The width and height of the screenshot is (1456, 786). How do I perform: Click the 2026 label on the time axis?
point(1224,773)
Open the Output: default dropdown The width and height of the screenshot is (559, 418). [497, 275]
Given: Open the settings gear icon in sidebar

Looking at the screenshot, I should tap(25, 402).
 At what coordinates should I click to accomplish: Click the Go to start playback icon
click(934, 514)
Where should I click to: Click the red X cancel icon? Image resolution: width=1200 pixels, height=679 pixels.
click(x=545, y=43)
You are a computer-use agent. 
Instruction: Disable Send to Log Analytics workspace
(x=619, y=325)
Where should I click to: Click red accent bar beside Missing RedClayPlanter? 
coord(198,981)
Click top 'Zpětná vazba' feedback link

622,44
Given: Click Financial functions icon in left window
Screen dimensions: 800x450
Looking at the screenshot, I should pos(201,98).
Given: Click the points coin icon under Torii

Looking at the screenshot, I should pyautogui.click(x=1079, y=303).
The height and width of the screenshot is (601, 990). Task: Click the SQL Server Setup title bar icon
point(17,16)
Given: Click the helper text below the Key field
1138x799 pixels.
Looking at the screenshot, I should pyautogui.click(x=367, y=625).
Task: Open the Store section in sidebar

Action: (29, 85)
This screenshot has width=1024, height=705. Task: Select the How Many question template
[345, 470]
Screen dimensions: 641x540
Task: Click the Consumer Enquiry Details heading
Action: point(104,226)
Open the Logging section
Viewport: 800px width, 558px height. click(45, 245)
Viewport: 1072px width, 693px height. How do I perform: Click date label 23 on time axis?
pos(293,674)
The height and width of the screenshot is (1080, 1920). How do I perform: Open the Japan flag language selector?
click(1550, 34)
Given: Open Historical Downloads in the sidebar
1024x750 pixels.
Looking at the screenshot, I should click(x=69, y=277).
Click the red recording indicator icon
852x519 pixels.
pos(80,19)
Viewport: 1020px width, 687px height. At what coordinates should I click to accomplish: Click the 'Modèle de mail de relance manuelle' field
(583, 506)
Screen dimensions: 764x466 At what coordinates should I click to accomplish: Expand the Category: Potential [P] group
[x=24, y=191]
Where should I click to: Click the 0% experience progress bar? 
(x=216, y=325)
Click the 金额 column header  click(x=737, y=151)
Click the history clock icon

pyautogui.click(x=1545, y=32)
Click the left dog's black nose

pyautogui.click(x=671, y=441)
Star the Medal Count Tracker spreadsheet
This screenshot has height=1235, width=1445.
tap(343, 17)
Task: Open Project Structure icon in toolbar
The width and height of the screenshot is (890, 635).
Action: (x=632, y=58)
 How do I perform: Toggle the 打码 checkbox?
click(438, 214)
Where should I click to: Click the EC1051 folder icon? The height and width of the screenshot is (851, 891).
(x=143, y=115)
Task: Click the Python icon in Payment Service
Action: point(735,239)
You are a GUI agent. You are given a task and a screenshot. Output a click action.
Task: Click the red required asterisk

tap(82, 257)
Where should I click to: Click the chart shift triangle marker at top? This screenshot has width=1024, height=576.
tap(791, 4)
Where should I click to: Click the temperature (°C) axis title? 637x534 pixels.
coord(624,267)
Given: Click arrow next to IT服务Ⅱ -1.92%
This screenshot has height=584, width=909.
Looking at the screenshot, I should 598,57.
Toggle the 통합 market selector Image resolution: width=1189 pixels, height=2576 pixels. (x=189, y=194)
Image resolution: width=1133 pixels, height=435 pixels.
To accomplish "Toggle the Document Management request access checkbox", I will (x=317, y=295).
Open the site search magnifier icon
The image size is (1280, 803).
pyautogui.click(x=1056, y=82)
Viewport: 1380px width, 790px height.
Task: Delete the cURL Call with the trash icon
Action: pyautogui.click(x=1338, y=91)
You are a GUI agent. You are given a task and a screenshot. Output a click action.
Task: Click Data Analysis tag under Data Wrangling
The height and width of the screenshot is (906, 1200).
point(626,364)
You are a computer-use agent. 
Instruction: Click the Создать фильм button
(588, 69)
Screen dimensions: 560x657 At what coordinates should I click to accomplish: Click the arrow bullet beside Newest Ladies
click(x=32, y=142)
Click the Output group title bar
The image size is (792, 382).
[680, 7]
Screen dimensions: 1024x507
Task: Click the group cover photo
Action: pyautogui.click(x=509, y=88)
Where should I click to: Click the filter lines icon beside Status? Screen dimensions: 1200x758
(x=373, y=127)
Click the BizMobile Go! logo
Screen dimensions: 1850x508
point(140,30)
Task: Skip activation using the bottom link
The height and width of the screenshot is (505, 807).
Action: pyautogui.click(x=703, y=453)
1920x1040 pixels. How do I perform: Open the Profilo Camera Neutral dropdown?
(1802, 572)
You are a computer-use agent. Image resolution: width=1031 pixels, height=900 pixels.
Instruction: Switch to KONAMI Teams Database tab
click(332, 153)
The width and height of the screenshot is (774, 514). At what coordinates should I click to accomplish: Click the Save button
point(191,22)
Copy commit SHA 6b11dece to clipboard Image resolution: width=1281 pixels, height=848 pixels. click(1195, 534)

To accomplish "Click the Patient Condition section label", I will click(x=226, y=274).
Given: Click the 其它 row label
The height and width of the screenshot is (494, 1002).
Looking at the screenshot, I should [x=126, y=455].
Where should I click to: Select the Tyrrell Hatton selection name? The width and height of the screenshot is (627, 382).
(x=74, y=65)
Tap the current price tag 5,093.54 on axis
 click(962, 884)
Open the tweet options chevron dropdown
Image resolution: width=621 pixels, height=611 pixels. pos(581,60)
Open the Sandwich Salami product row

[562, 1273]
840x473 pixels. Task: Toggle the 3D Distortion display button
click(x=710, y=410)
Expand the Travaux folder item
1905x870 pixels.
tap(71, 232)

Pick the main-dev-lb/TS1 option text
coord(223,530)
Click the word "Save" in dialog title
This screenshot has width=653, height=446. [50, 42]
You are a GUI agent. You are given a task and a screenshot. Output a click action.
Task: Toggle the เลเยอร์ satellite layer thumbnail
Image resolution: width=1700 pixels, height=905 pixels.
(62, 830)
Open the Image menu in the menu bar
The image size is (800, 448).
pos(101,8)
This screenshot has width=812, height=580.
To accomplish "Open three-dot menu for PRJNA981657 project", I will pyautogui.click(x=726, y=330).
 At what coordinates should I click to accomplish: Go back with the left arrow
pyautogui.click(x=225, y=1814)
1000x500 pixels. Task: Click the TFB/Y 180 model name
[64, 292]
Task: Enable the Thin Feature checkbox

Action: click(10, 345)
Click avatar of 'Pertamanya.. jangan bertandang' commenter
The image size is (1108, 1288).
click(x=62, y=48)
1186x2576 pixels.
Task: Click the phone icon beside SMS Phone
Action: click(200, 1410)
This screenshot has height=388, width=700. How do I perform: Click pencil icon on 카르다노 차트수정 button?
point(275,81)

- [Description of the task]: Only one stretch of the data above is needed. Restate it word for word, from the line containing "Given: Click arrow next to IT服务Ⅱ -1.92%" through the line containing "Image resolution: width=1133", both ends included.

- [Result for this task]:
Given: Click arrow next to IT服务Ⅱ -1.92%
This screenshot has height=584, width=909.
Looking at the screenshot, I should 598,57.
Toggle the 통합 market selector Image resolution: width=1189 pixels, height=2576 pixels. (x=189, y=194)
Image resolution: width=1133 pixels, height=435 pixels.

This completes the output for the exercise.